As vítimas devem ser acolhidas e de maneira alguma vilipendiadas, mas explicando bem que o processo tem os seus trâmites e não pode passar por alto o direito natural e sagrado de defesa e salvaguarda do bom nome e reputação dos acusados E é a incompreensão de que há condições irrenunciáveis a observar para não ferir ninguém injustamente, que leva muitos, apressadamente, a dizer que a reunião de Roma defraudou.
Queriam que houvesse anúncio de bispos demitidos por silenciarem alguns casos, só porque correm rumores de tal. Como? Assim, sem mais? Seria cair num erro maior, causando danos irreparáveis a inocentes, como infelizmente já aconteceu. Num dos casos, o Papa Francisco teve que pedir publicamente desculpa por ter acreditado e dado força às acusações do denunciante. O célebre caso de Granada, em Espanha.
Imagino a dor e pena que o Santo Padre sente neste momento com a condenação pela justiça civil australiana do cardeal Pell a pena efectiva de prisão. Custa a crer que seja culpado, tal a força e vigor com que desmentiu qualquer envolvimento do género. E mais de 20 as testemunhas que o defenderam com convicção.

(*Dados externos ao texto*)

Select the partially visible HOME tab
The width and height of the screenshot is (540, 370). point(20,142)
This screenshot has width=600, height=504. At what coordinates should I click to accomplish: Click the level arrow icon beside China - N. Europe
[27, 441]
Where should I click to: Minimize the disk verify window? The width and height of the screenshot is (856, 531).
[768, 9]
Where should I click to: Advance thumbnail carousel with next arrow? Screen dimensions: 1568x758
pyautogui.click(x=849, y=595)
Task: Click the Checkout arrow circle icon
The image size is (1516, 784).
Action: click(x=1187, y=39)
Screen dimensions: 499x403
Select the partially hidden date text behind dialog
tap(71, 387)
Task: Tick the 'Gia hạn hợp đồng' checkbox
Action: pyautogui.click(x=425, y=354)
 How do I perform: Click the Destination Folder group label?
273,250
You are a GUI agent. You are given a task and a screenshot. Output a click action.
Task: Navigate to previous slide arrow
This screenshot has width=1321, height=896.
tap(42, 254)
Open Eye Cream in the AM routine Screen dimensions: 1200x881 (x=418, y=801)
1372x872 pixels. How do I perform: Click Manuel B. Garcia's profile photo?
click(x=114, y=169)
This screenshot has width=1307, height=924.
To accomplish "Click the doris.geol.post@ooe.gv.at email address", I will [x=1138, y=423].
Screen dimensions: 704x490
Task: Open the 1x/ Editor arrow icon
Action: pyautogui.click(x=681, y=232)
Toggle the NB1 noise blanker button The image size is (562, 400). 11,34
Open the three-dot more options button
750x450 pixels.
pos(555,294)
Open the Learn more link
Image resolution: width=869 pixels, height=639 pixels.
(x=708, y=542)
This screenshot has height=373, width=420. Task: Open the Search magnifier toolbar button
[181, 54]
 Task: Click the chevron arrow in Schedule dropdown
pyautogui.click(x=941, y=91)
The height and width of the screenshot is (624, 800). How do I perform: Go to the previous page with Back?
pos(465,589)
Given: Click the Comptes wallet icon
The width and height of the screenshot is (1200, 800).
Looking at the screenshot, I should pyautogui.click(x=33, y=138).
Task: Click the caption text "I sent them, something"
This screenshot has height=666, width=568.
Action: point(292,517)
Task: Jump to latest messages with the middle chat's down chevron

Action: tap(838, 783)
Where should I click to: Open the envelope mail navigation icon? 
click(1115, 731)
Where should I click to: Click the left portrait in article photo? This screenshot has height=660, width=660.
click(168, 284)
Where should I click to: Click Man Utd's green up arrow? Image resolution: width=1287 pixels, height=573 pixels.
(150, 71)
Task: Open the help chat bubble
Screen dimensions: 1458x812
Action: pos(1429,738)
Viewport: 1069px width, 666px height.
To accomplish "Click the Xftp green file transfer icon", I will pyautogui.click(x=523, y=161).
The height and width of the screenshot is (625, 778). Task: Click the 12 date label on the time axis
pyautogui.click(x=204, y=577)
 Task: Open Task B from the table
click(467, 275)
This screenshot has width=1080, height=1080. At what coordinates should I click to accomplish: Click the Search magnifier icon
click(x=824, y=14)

O certo é que, para já, está condenado e na prisão. Saber-se-á daqui a uns três meses se o recurso a apresentar resulta em absolvição. E se houver muito de má vontade contra ele e o que representa na Igreja, até pelas posições conservadoras que tomou em matéria de moral sexual? A conferência episcopal australiana diz-se empenhada na verdade e na justiça, e pede que não se tirem conclusões apressadas, pois o processo ainda não terminou.
A Igreja já passou por escândalos e crises bem maiores. E sobreviveu, porque não é obra de homens, mas do Espírito Santo actuando através dos homens e mulheres, e de muitos, bons e santos sacerdotes, religiosos e religiosas. Juan Manuel de Prada, consagrado escritor espanhol, escreve no ABCde 3 de Março: «Eles, – os sacerdotes –, salvaram-me em muitas ocasiões, derramaram sobre mim consolação e paz espiritual, trouxeram muita luz à minha pobre vida pecadora.
Neles contemplei muitas vezes a Cristo: na sua alegria, no seu sofrimento e abnegação, no seu ardor apostólico, na sua bonomia e mansidão, e também na santa ira. E todos eles são homens muito viris e rezadores que, ao fim e ao cabo é o que faz falta para ser um bom sacerdote».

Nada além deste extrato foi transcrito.